Microsoft brokered new partnerships for services in Azure and rolled out a variety of security and database features, as well as expanding the geographic availability of some services in the second week of March.

Automation vendor, Packet, premiered its Packet Connect service to automate interconnects with Azure for both IoT and cloud apps, using APIs. Meanwhile, in Houston, Maana announced a partnership with Microsoft's Manufacturing and Resources division to integrate its Knowledge Platform with Azure to help oil and gas companies carry out digital transformation. The Azure integrated version of the platform is intended to support modeling of business operations such as drilling, production and refining as well as offer a "visual authoring environment" for decision makers. Kaleido, a blockchain company, launched its Blockchain Business Cloud on the Azure Marketplace. The ethereum based SaaS offering originally deployed on AWS in 2018 and offers Quorum and Geth protocol packages along with RAFT, IBFT and POA consensus algorithms.

CNBC reported that Microsoft publicly distanced itself from Chinese facial recognition provider, SenseNets, which is allegedly being used by the Chinese government to track the Uyghur Muslim minority. Microsoft stated that SenseNets is falsely claiming on its website to be a Microsoft Azure partner.

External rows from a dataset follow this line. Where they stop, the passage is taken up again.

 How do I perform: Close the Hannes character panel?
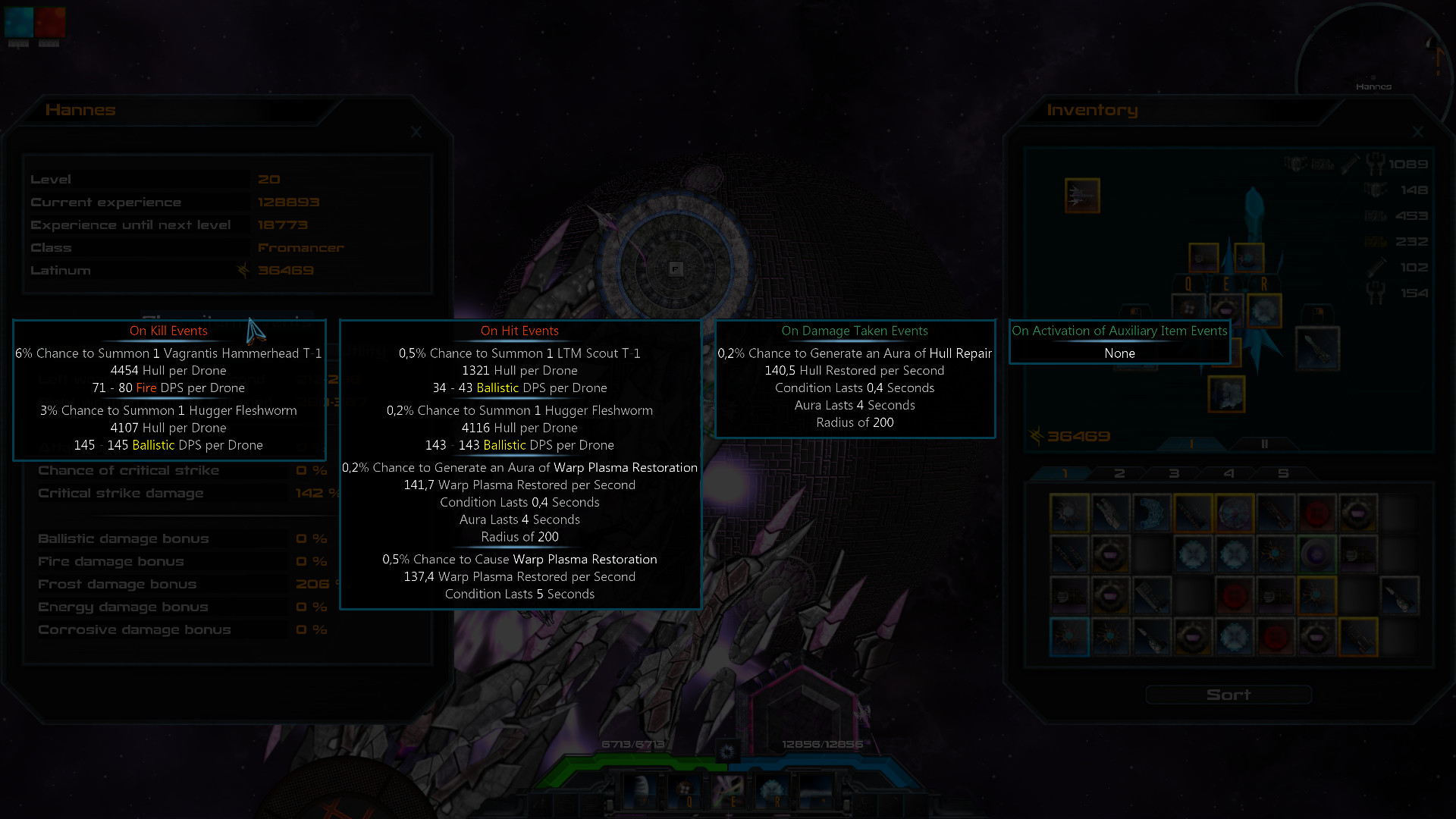pos(416,132)
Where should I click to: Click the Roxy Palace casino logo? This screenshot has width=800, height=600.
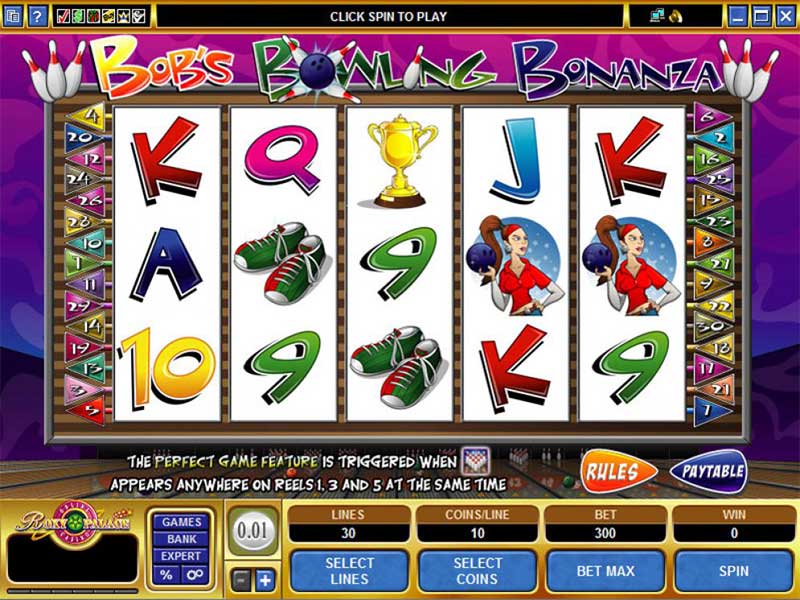tap(71, 522)
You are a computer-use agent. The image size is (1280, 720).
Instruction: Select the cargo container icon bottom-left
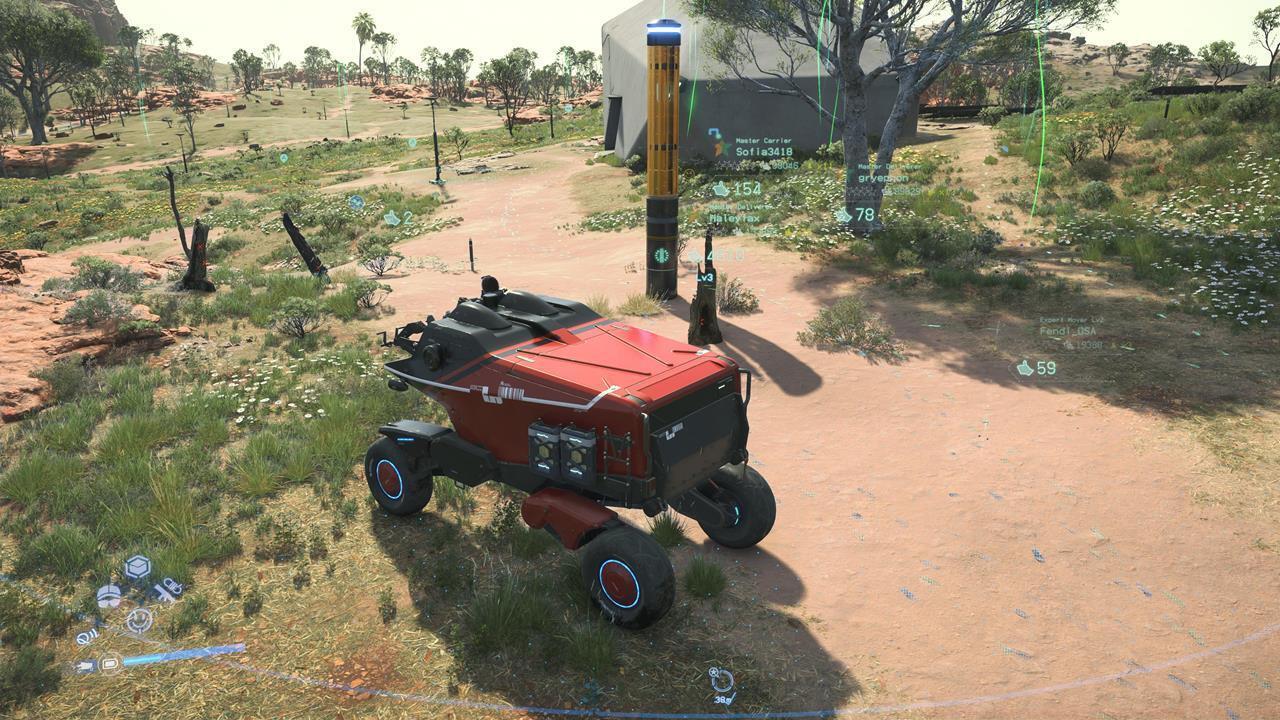coord(136,566)
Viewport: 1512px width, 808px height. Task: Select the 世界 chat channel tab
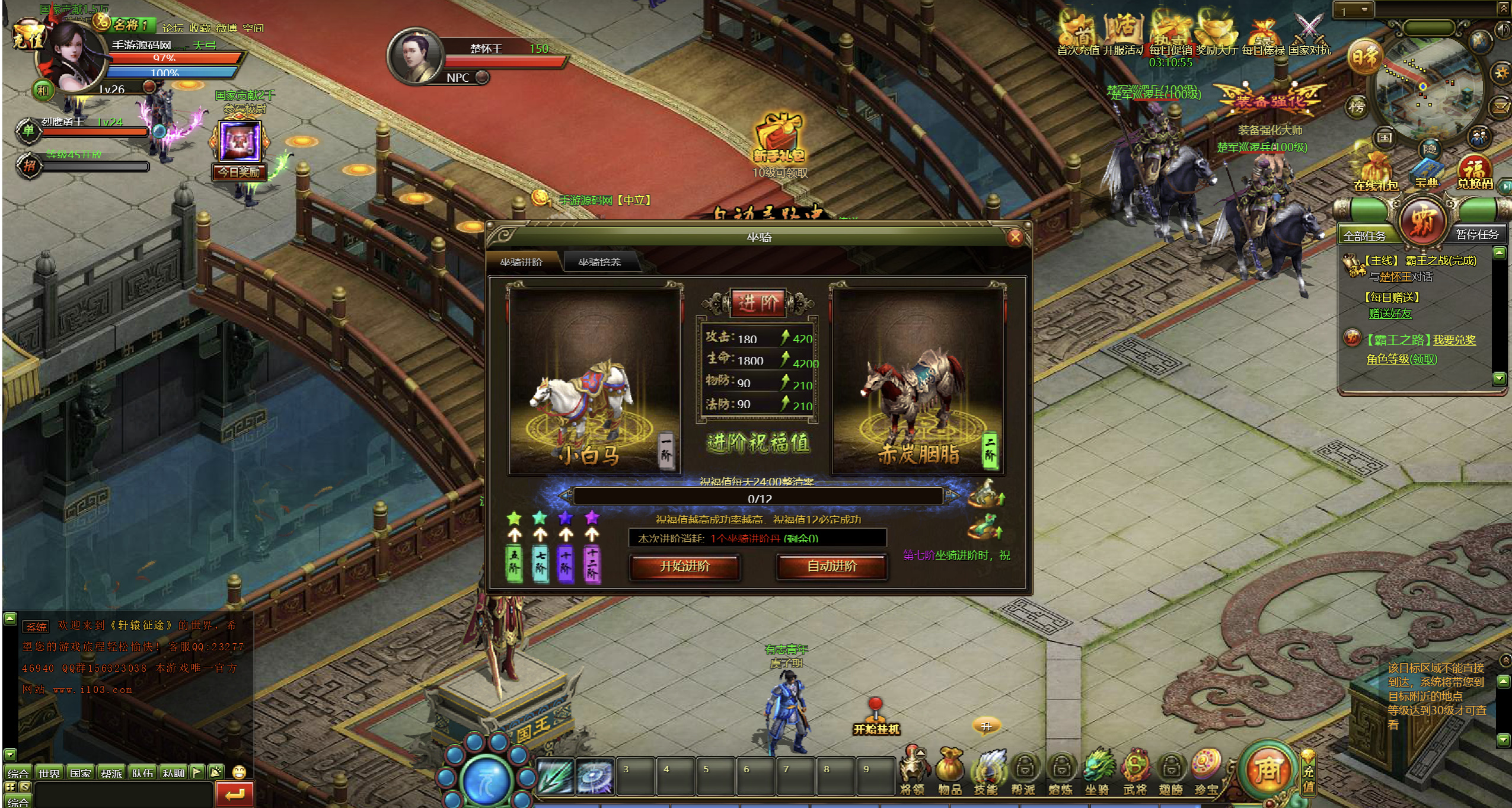point(49,773)
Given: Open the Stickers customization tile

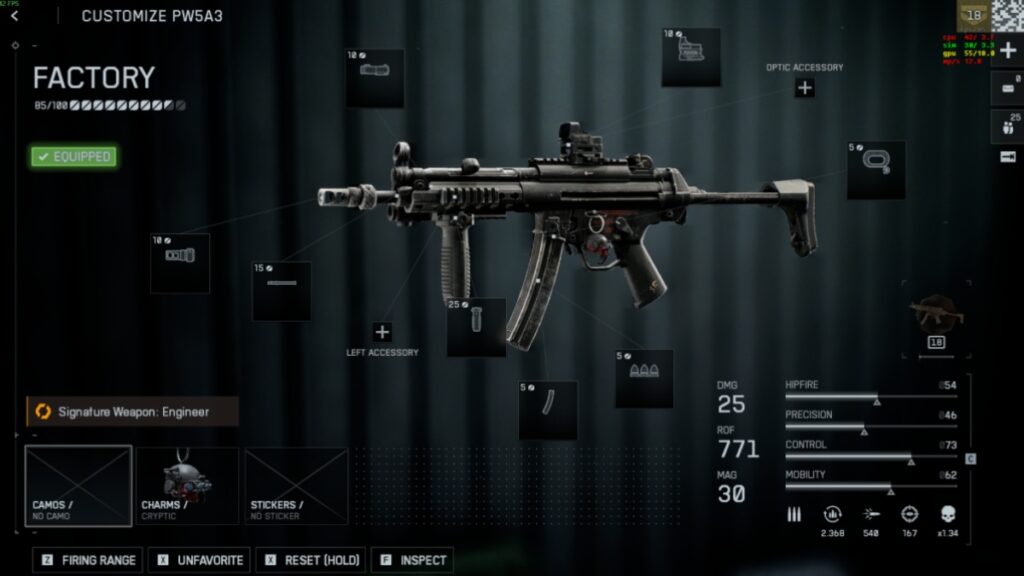Looking at the screenshot, I should click(296, 486).
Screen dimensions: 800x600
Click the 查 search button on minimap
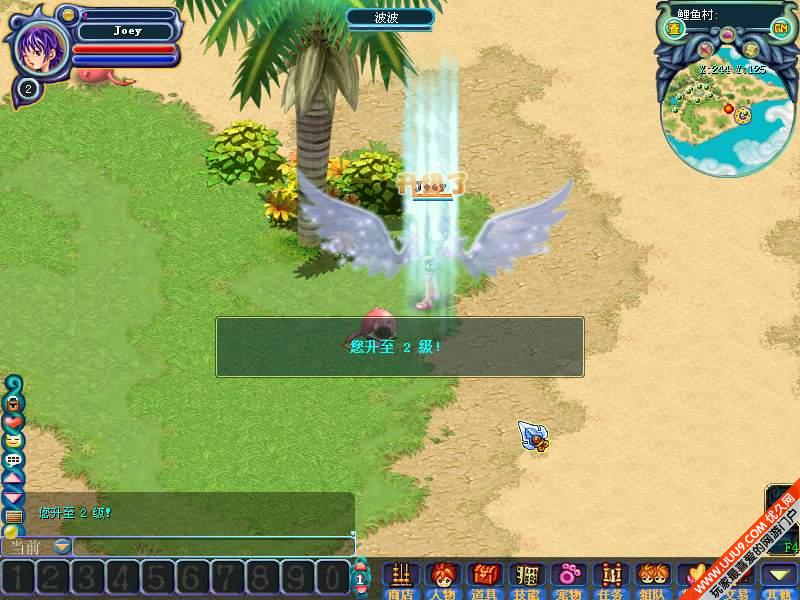[675, 30]
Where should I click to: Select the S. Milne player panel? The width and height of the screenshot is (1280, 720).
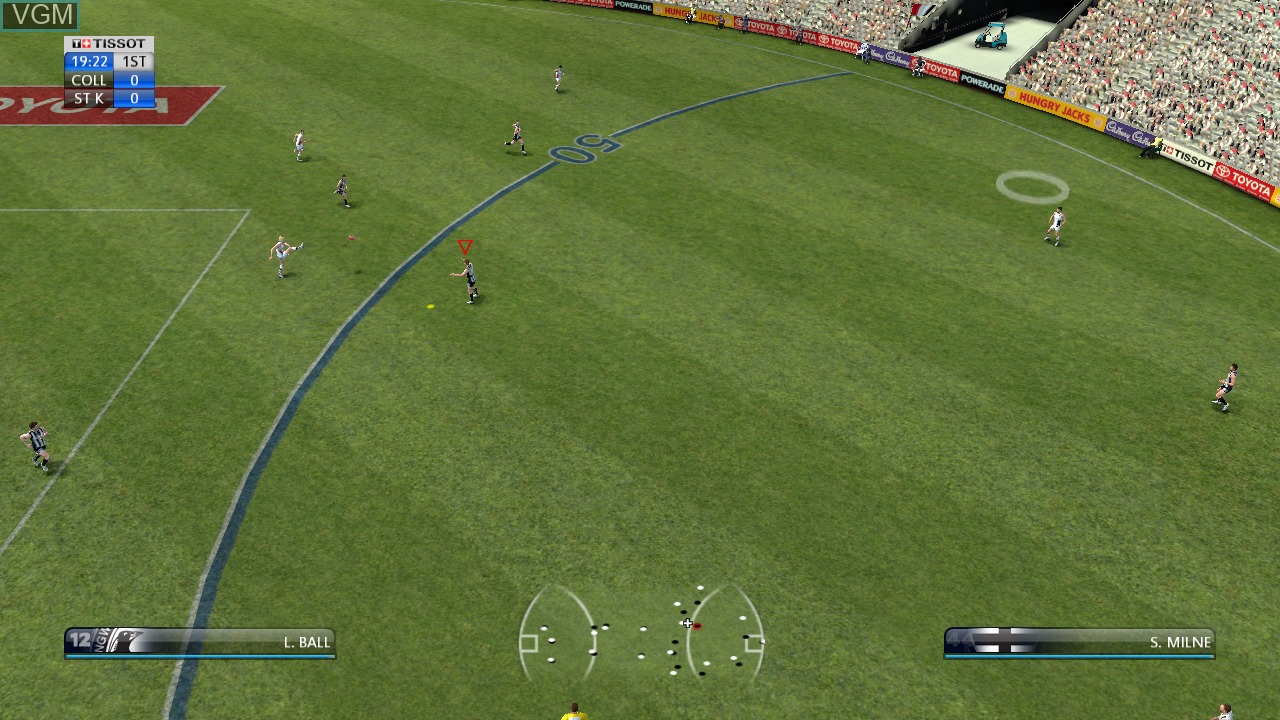[x=1079, y=642]
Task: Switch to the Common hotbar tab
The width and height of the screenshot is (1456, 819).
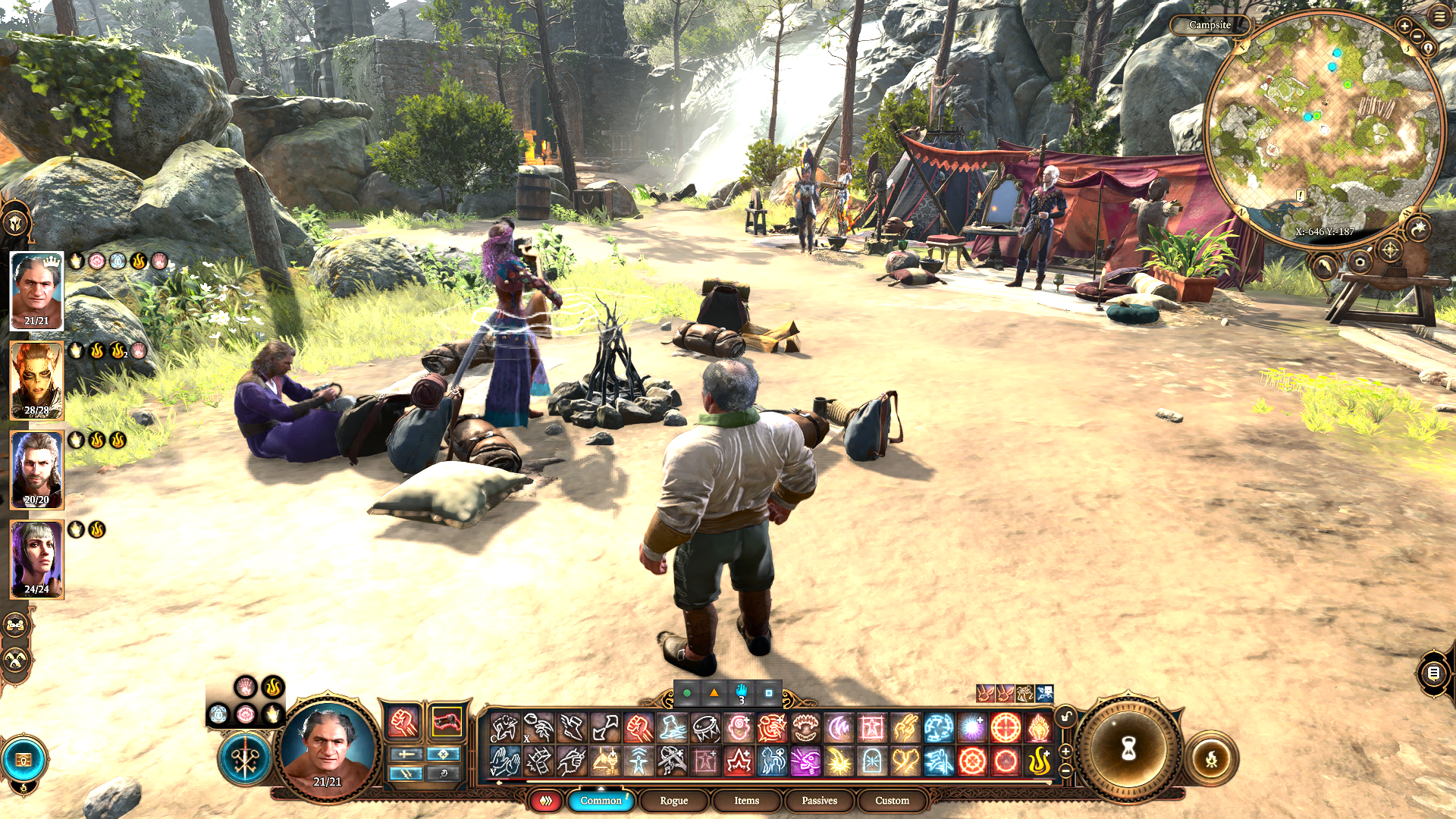Action: pos(601,801)
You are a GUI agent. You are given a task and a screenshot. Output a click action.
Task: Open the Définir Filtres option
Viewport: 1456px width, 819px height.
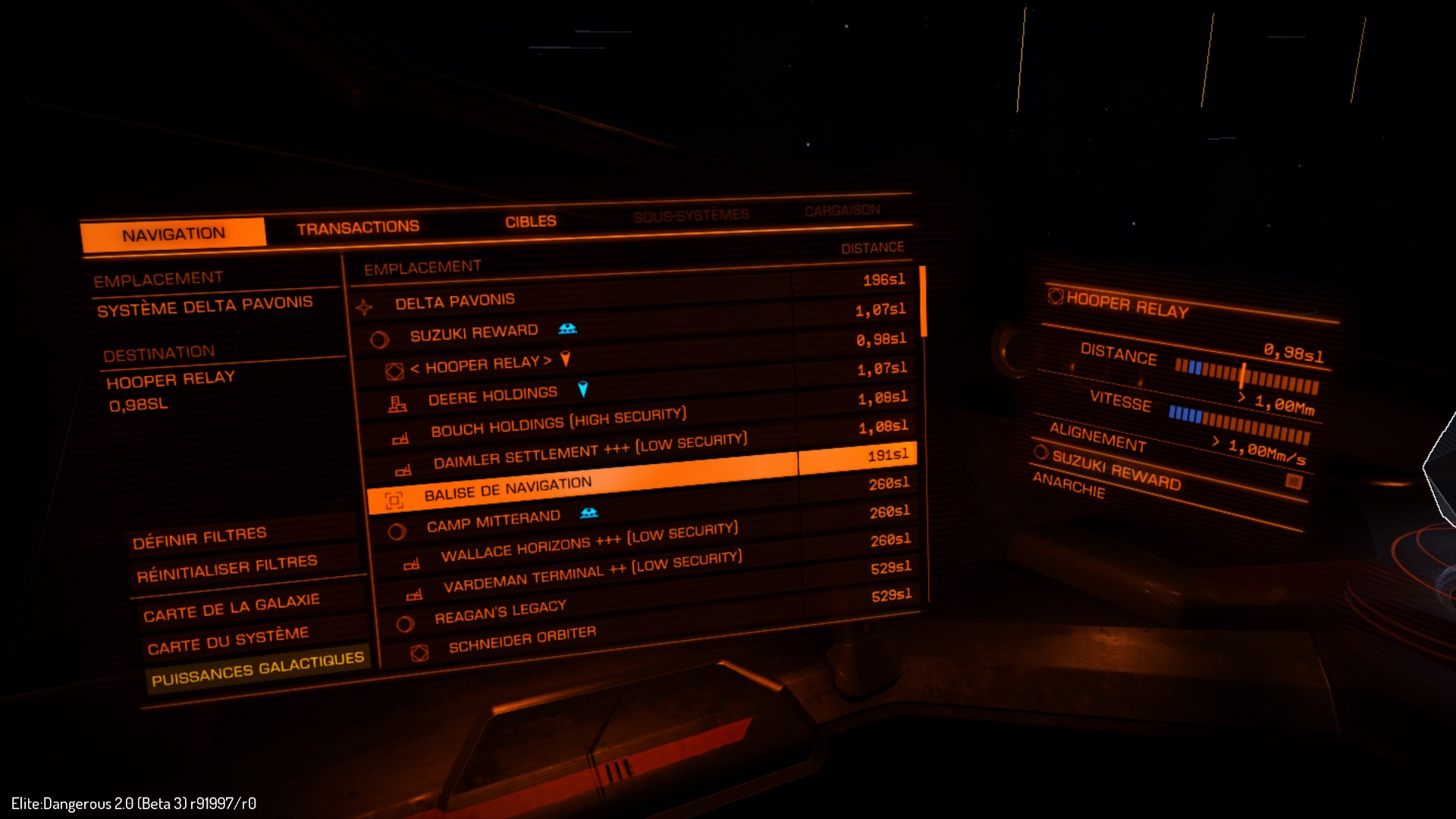[x=199, y=538]
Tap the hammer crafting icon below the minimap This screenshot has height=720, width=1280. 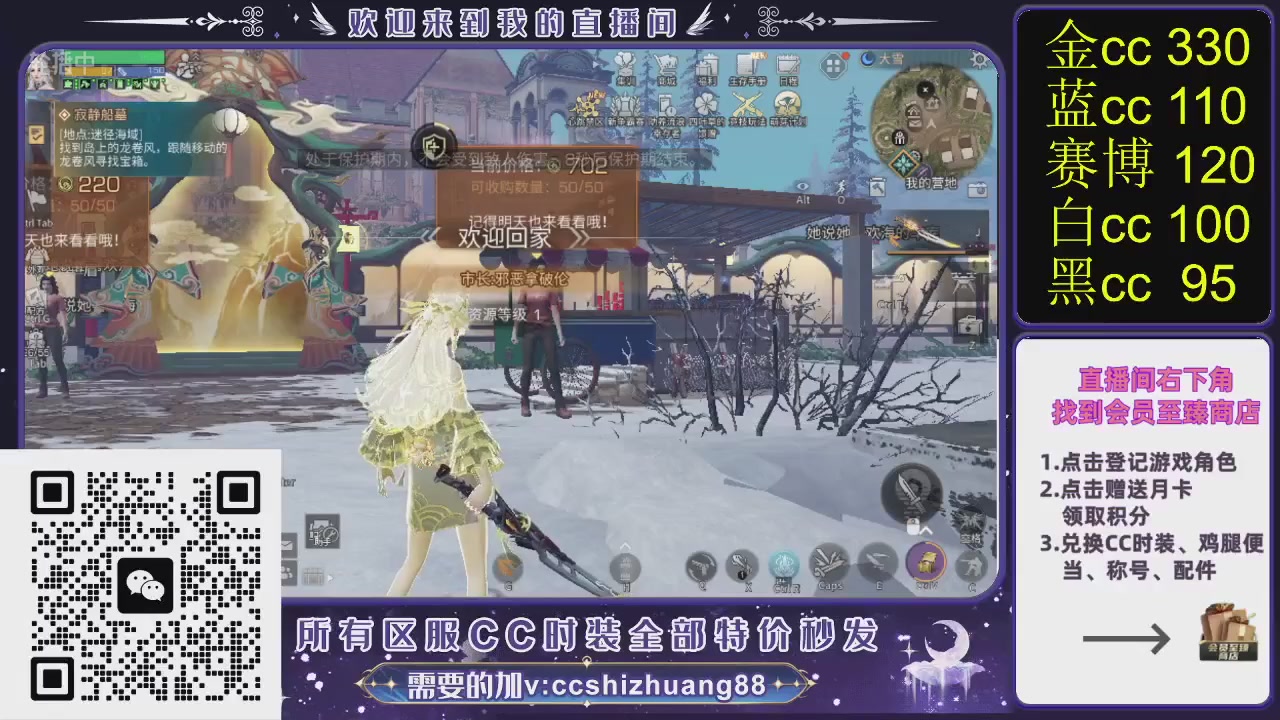(x=878, y=189)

The introduction of Azure Service Health is intended to give more rapid notice of incidents than the well-known Azure status page. According to Microsoft, Service Health details planned maintenance, service issues and health advisories, like usage quota overruns, misconfigurations and pending service retirements, which will be announced 12 months in advance.

Support for NVIDIA RAPIDS GPUs was added to Azure Machine Learning to cut training times for advanced machine learning applications. A master Jupyter Notebook uses the Machine Learning SDK to create workspaces, resource groups, clusters and preconfigured environments. For containerized projects, Microsoft added a cluster autoscaler, in preview, for Kubernetes Service intended to run apps without downtime.

With the goal of compliance in mind, Microsoft built the ISO 27001 Shared Services blueprint sample to map Azure infrastructure, to keep track of policies and virtual networks. The Azure Blueprints service, as a whole, is free for users.

Arlan Nugara, writing on Arlan Blogs, shared insights on using Azure CDN. In one blog, he demonstrated how to add HTTP rules, using the Rules Engine found within the manage tab of the CDN profile, before adding a custom domain for a CDN endpoint in a second blog. Dan Thom, writing on the Kloud Blog, kicked off an explanation about Azure Policy, a service that lets users create rules to modify or create an Azure resource.

According to Thom, there isn't a one-to-one between aliases:

Something we can use across all Azure resources in Policy, are fields. One of the fields we can use, is the tag on a resource. So, what we can do here is report compliance status to the Azure Policy dashboard not based on the actual compliance status of the resource, but based on whether or not is has a certain tag applied to it – that is to say, a resource can be deemed compliant or non-compliant based on whether or not it has a tag of a certain value – then, we can use something out of band to evaluate the resources compliance and apply the compliance tag.